Source: Item 22 — CONTRACTS (FDD page 32)
What This Means (2025 FDD)
According to Counselor Realty's 2025 Franchise Disclosure Document, Counselor Realty may withhold consent for a franchise transfer under specific circumstances. These include if the franchisee has not paid all amounts owed to Counselor Realty, its affiliates, or their suppliers. Additionally, Counselor Realty may withhold consent if the franchisee or the transferee has not completed the required repairs, maintenance, or upgrades to the business's facilities, fixtures, equipment, and signage to meet the then-current system standards. Finally, consent may be withheld if all shareholders or owners of the transferee do not execute the guaranty of the new Franchise Agreement.
These conditions are designed to ensure that the financial obligations of the franchisee are met and that the standards of the Counselor Realty system are maintained. By requiring all outstanding payments to be settled, Counselor Realty protects its revenue streams and the financial health of the franchise network. Similarly, mandating that the business's physical assets are up to standard ensures a consistent brand image and operational quality across all locations. The requirement for a guaranty from all shareholders or owners of the transferee provides an additional layer of security for Counselor Realty, ensuring commitment to the terms of the new agreement.

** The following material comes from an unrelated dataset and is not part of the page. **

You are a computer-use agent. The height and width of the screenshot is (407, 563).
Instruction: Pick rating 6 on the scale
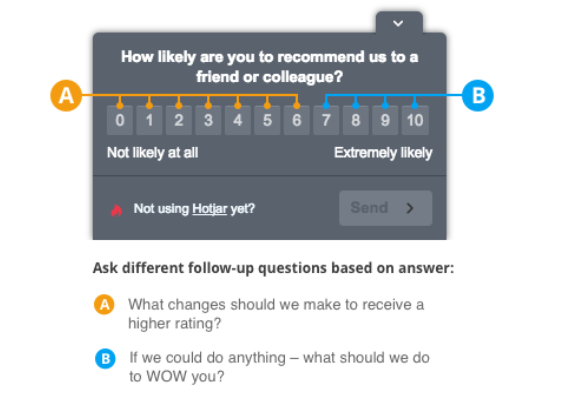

For a prospective franchisee, these stipulations highlight the importance of maintaining good financial standing and adhering to Counselor Realty's system standards. It is crucial to keep all payments current and to invest in the upkeep and improvement of the business's physical assets. Furthermore, if planning to transfer the franchise, it is essential to ensure that the potential transferee is aware of and willing to meet these conditions, including the execution of a guaranty by all relevant parties. Understanding these requirements upfront can help avoid potential delays or complications in the transfer process.
Overall, these conditions reflect Counselor Realty's commitment to protecting its brand, maintaining system-wide standards, and ensuring the financial stability of its franchise network. Prospective franchisees should carefully consider these factors and ensure they are prepared to meet these obligations both during their operation of the franchise and in the event of a potential transfer.